Saper fare e saper guardare oltre. Il successo emiliano-romagnolo passa necessariamente attraverso una stretta intersezione tra il mondo di chi produce e l’universo di chi studia. Le quattro università della regione sono centro propulsivo d’innovazione. Dai modelli di organizzazione ai nuovi materiali, alle tecnologie applicate all’impresa, passando per i Big Data.
Modelli
«Abbiamo ottenuto — spiega Bonaccini — un finanziamento da 120 milioni di euro dall’unione europea per realizzare a Bologna un supercalcolatore che verrà gestito da una fondazione pubblica che aprirà la partecipazione al progetto ai privati e, prima di tutto, alle quattro università regionali, per dare vita al Big Data Technopole. Una base di lavoro aperta alle imprese, ai progetti di ricerca e sviluppo, all’analisi del territorio e alla medicina, che contribuirà in maniera significativa a cambiare il profilo imprenditoriale della nostra regione, aprendo i cancelli delle imprese alle nuove tecnologie». L’apertura ai mercati è una delle linee guida dell’imprenditoria regionale. «Vogliamo essere attrattivi per l’estero — dice Bonaccini —, vogliamo offrire alle migliori imprese straniere la possibilità di venire a produrre da noi.
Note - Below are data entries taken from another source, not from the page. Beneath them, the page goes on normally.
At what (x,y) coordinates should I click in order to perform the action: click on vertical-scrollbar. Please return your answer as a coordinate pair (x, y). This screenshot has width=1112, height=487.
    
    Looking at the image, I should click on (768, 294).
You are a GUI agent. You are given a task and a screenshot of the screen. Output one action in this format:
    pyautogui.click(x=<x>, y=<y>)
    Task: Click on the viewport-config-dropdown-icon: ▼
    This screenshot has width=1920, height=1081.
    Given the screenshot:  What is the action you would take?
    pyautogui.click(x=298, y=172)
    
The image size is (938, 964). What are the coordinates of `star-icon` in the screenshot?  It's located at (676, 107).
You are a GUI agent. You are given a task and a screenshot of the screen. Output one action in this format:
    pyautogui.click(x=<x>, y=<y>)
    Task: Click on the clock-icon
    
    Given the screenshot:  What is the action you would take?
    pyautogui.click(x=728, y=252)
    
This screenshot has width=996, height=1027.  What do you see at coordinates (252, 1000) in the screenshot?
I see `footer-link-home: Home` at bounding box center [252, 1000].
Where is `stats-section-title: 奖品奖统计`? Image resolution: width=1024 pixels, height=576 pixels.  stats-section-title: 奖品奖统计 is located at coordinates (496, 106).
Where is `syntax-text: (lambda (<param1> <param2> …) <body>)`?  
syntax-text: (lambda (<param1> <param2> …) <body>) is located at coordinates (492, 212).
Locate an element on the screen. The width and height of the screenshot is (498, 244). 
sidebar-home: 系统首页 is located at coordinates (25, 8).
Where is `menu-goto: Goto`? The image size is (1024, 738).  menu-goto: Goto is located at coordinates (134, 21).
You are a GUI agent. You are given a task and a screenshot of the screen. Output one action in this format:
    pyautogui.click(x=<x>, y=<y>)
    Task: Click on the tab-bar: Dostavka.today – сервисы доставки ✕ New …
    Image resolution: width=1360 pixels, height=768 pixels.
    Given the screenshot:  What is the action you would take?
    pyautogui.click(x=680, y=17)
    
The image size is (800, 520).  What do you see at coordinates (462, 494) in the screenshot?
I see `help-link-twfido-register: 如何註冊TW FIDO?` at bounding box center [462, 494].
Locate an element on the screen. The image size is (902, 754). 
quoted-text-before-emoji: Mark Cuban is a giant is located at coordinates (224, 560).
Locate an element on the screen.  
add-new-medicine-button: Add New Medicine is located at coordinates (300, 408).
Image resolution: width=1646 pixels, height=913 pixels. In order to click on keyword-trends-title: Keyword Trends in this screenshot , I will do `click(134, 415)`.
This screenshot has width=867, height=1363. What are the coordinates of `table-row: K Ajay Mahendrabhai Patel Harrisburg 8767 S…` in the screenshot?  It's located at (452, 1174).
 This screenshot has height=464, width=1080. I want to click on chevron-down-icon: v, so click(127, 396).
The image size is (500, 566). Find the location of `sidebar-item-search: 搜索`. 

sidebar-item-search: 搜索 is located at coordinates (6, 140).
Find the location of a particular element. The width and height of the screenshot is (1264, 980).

Per questo abbiamo presentato la terza edizione di un bando che punta ad attirare investimenti stranieri sul nostro territorio, facendo leva su tre aspetti sostanziali: una buona rete infrastrutturale, un basso livello di burocrazia e un welfare a un livello particolarmente elevato». Resta il turismo che, soprattutto se abbinato all’enogastronomia, è una delle immagini più ricorrenti di una regione che ha saputo ricollocarsi ai livelli più elevati per qualità della vita in Italia. «Negli ultimi quattro anni — sottolinea il presidente della Regione — l’emilia-romagna ha visto aumentare le presenze turistiche da 45 milioni a circa 60 milioni. Un incremento superiore al 30% di quelle che sono le notti dormite che hanno permesso al settore del turismo di aumentare il proprio contributo al Pil regionale dall’8,5% al 12%. Così, anche se siamo sinceramente preoccupati per la frenata dell’economia nazionale, siamo anche convinti che il nostro modello basato sulla qualità dell’offerta sappia essere più resiliente di altri alla congiuntura. Lo dimostrano i dati sulla disoccupazione, scesa nel periodo dal 9 al 5,9 per cento. È questa la sfida più grande e impegnativa. Noi siamo convinti che solo il lavoro possa dare dignità, non un assegno o un sussidio, ma il lavoro vero. Per cui il nostro impegno va proprio in questa direzione: elevare la qualità del lavoro, estendere i diritti a tutti i lavoratori e contrastare il precariato, che è un modo per estendere i risultati ottenuti dalle imprese alla più ampia fascia di persone possibile». Partendo ancora una volta dall’export.